The sisters with their mother. Grandma Anne is holding her mother’s arm on the right and Auntie Minnie is at the end on the right

Grandma was crippled, from an early age, with arthritis in her hips. Walking was painful but at work she could sit in the office and at home she would get as comfortable as she could in her armchair and knit and crochet, solve crossword and word puzzles and listen to Judy Garland records. She taught me to play whist and Kalooki. She took me to see Swan Lake at the Royal Opera House. She crocheted me dresses in the swinging sixties and a long “doctor who” scarf for my then boyfriend Jeremy and then a cabled cricket jumper when he became my husband. It was her opinion that mattered more to the teenaged me than that of my parents. So, when she told me that she did not like the idea of us “living together” – well, two weeks later Jeremy and I got married! It was one of the few opinions that I remember her voicing. I listened – thank you.

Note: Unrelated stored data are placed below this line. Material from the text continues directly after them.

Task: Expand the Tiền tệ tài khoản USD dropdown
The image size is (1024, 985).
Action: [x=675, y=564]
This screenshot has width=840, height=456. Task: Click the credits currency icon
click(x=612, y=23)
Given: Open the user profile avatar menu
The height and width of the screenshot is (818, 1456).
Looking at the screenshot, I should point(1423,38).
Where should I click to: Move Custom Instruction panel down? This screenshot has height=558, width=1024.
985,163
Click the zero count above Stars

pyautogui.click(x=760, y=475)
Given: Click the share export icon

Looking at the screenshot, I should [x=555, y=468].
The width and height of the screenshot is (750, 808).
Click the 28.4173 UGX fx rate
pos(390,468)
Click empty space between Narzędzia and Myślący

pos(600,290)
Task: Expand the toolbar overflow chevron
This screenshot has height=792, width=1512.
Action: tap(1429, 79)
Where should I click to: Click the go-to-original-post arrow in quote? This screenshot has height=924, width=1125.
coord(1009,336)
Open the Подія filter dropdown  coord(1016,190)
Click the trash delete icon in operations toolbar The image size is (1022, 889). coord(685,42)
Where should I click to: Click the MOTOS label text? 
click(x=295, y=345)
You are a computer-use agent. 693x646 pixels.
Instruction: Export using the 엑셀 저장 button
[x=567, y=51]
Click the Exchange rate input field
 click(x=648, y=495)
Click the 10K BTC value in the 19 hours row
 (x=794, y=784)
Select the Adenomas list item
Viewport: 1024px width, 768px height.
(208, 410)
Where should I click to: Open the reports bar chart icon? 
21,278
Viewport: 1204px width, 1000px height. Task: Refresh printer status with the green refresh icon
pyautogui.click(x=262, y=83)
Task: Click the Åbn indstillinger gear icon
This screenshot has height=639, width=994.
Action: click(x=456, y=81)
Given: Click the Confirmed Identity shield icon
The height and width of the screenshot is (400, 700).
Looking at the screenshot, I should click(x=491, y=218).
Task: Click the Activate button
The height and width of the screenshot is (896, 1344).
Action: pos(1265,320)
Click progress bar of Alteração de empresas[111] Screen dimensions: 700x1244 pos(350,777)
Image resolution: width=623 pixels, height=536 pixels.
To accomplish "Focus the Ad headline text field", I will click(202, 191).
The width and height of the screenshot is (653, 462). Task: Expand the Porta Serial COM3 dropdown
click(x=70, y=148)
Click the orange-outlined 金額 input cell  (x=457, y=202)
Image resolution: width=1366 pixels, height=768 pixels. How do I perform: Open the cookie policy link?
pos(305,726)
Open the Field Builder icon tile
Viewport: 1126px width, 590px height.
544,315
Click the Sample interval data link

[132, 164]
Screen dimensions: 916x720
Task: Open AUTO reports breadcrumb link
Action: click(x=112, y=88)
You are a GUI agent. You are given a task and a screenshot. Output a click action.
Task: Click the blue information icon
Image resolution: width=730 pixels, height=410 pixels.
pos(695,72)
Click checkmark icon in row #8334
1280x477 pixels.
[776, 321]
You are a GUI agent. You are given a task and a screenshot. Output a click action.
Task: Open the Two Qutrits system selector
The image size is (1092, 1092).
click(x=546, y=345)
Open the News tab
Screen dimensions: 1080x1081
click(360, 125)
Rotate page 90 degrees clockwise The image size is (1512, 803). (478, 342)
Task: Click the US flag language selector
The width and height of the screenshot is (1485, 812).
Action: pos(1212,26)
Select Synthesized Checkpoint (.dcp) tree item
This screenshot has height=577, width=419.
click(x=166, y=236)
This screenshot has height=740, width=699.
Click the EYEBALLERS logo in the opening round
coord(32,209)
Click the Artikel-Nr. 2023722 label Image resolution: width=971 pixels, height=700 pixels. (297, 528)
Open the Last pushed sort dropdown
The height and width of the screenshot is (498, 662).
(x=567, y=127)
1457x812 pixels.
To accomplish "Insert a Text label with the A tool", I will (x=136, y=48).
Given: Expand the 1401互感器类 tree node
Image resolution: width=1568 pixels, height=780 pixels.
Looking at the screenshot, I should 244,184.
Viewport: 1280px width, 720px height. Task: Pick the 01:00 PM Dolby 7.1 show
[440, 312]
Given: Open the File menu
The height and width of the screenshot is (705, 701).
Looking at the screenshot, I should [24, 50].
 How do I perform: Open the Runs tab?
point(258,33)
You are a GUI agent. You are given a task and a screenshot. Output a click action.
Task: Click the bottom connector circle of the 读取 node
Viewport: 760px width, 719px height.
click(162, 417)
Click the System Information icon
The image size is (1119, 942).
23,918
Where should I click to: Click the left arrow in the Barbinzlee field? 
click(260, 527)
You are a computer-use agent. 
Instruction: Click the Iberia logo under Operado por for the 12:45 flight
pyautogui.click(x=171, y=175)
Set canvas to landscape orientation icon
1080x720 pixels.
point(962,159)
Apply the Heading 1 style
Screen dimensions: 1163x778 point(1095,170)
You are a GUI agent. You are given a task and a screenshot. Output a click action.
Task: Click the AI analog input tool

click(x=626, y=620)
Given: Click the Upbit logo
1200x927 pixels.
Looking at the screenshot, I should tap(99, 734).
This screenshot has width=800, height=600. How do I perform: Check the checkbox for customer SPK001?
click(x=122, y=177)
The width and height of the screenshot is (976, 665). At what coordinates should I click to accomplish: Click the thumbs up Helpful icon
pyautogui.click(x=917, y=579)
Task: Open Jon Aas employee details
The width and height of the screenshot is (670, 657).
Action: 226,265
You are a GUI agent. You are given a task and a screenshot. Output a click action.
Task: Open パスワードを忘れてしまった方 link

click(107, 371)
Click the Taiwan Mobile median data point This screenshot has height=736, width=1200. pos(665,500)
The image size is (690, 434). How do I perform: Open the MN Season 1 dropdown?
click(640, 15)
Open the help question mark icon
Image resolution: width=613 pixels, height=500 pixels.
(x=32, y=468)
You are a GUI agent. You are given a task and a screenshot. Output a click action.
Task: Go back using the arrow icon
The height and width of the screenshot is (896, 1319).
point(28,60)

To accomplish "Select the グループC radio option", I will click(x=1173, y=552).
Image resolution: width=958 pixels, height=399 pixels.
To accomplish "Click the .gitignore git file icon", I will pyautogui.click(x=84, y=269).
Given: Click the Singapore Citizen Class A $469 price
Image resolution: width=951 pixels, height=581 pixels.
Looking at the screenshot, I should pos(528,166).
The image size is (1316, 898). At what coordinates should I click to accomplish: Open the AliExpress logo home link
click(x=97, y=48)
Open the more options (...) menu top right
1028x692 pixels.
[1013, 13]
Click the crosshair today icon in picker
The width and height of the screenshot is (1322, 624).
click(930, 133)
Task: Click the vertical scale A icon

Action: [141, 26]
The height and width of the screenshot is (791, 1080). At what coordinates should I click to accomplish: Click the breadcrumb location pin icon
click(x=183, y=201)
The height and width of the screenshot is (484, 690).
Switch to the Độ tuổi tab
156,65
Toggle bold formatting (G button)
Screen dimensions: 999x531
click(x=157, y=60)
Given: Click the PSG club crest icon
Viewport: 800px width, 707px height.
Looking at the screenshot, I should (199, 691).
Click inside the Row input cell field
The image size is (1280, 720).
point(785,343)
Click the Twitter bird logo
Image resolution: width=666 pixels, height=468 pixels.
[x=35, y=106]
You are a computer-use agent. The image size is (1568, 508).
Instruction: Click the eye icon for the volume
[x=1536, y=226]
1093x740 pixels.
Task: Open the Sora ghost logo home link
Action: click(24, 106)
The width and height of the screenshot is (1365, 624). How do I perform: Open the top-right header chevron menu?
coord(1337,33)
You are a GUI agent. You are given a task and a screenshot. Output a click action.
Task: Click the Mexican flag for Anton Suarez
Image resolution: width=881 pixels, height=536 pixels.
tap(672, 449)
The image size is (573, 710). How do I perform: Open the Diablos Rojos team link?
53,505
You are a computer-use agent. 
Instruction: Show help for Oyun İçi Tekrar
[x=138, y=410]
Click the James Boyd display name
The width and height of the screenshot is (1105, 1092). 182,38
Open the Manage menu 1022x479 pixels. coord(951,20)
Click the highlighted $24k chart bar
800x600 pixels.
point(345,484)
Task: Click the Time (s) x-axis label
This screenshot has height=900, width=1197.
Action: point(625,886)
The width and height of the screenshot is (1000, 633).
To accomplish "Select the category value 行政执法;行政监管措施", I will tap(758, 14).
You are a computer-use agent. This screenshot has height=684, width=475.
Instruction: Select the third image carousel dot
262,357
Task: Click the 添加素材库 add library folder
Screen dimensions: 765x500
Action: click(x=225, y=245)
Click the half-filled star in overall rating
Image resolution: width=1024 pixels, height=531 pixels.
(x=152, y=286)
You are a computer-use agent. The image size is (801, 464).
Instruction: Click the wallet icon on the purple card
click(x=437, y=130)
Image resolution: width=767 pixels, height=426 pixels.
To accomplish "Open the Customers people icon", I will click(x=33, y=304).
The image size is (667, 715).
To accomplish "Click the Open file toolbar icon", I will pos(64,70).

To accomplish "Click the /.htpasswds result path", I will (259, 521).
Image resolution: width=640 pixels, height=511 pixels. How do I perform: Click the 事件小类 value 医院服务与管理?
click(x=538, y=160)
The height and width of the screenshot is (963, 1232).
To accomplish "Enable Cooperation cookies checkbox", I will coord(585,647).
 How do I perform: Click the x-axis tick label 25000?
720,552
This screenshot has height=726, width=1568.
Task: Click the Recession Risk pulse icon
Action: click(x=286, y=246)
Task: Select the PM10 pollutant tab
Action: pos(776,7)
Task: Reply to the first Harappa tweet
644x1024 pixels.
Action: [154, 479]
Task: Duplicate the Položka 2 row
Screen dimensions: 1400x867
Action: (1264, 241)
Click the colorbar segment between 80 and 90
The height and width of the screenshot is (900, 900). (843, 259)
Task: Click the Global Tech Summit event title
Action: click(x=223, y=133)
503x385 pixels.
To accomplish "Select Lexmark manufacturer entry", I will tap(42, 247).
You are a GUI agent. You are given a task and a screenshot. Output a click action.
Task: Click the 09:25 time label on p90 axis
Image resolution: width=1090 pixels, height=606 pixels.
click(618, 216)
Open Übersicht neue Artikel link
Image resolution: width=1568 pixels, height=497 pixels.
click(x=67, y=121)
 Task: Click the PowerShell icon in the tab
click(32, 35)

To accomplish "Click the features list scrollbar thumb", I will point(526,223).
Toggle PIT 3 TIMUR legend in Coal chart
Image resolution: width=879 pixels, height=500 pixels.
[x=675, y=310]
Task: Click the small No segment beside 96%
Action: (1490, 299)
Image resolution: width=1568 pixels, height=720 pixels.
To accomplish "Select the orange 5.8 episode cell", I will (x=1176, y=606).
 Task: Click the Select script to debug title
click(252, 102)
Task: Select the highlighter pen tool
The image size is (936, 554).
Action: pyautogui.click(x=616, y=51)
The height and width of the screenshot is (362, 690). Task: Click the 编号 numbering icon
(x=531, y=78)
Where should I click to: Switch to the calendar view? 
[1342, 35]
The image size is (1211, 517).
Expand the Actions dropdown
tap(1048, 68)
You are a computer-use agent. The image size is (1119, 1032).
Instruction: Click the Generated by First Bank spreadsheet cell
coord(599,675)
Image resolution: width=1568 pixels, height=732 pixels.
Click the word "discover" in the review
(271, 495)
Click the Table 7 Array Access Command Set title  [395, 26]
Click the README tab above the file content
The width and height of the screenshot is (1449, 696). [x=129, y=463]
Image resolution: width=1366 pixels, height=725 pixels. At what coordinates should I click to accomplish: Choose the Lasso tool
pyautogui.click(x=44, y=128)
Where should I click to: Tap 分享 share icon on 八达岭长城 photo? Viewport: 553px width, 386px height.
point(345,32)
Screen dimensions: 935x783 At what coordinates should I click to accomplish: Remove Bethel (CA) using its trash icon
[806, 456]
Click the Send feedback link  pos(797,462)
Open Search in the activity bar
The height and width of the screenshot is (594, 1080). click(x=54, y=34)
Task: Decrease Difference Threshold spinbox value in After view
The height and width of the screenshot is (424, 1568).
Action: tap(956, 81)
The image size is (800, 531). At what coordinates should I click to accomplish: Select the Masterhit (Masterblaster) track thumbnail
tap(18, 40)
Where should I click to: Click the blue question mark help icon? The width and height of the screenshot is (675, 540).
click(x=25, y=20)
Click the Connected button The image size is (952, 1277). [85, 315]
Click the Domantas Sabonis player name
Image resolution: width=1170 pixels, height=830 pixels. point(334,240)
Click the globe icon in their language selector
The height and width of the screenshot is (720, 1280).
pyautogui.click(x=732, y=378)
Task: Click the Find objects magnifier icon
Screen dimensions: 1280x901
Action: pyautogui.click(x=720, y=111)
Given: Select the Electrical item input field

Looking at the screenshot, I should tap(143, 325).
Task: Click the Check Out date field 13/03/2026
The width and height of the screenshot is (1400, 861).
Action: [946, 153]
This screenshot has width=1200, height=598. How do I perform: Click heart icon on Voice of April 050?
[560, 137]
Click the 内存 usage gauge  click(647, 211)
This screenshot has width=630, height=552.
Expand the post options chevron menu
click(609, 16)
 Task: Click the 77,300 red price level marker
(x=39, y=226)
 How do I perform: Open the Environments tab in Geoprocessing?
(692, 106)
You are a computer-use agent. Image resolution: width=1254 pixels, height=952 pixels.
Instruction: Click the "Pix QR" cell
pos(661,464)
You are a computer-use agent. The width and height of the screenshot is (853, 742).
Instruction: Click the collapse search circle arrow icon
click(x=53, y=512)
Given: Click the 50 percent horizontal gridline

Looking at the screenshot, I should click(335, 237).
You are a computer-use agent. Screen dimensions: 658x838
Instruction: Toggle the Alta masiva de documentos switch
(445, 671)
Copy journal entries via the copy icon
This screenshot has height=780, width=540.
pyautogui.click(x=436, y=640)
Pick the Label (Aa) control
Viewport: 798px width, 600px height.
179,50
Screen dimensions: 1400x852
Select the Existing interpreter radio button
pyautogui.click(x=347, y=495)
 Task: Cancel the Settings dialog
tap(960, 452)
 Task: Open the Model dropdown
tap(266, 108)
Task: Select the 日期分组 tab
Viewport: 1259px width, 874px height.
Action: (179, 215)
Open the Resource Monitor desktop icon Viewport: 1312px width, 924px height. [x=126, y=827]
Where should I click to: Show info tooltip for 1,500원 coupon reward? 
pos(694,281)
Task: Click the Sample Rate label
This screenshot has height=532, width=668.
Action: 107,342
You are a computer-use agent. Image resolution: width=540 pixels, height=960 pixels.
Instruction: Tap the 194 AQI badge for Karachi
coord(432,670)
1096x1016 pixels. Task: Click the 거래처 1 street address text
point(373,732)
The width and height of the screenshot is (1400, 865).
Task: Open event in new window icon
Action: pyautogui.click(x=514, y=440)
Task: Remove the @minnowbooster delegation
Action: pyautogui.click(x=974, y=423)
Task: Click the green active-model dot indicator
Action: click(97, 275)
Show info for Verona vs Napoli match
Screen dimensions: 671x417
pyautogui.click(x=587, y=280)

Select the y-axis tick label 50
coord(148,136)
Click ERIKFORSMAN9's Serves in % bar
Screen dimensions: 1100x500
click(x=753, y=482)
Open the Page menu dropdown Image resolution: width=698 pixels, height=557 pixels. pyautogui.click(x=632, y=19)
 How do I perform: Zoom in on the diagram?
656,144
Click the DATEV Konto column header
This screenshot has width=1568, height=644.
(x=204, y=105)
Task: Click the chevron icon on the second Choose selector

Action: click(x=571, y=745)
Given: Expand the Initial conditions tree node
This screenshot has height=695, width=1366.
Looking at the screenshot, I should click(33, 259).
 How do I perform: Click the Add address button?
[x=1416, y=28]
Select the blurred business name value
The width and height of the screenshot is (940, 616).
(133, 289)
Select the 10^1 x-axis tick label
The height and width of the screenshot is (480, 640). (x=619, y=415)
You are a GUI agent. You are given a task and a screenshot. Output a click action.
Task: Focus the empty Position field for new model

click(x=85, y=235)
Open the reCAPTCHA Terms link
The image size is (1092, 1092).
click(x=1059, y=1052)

On honeymoon J is wearing the newly knitted, cricket jumper.

Grandma’s love of cards can be found in her great great grandson. Her love of words and puzzles in her great great granddaughter and her love of music in all the generations. I still miss her and cherish so many memories of her and the important role she played in my childhood, teenagehood and early married life.

3 thoughts on “Forty years later I think of her nearly every day

  1. What a beautiful, remarkable story. Thanks,Gill. The pictures are great,too. Your Aunt Minnie’s story is amazing. I guess almost all Jewish families have a similar tale to tell. We do, and hopefully after all these years Ellen and I are planning a trip to Poland in 2021 to meet a long lost relative in Krakow whose family hid in plain sight.